Provided data
····················
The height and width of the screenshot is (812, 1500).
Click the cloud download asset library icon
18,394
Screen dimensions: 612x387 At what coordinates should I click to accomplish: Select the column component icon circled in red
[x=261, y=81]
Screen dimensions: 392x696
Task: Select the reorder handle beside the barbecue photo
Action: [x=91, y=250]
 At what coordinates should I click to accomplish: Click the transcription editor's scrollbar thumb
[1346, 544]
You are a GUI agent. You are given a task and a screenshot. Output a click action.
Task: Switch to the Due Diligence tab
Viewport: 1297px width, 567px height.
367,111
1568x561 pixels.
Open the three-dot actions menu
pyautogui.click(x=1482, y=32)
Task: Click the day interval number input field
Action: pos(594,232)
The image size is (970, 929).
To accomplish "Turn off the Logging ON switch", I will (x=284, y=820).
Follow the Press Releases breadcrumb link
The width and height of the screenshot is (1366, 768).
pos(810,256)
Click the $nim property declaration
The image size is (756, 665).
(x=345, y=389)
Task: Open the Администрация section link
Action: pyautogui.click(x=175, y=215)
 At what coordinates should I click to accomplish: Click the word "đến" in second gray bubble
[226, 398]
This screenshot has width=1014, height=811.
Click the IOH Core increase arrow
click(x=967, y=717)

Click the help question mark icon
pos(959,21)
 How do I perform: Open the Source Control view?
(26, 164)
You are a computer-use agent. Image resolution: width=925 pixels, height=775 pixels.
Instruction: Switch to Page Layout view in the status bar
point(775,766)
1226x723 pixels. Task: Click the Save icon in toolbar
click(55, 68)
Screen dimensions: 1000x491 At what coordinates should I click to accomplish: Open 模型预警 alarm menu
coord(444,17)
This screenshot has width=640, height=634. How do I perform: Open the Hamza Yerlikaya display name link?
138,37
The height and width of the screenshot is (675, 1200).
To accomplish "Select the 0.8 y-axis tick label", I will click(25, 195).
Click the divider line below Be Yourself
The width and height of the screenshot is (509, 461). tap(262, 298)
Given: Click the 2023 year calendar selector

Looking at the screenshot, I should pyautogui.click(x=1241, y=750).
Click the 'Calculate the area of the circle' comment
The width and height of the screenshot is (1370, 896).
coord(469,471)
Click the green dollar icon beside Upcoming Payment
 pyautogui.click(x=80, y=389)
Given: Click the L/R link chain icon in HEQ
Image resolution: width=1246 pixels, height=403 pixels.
····················
What to produce
Give back exactly the lines running from the line that has "Click the green" to the end of the entries above.

Exercise answer
Click the green dollar icon beside Upcoming Payment
 pyautogui.click(x=80, y=389)
Given: Click the L/R link chain icon in HEQ
Image resolution: width=1246 pixels, height=403 pixels.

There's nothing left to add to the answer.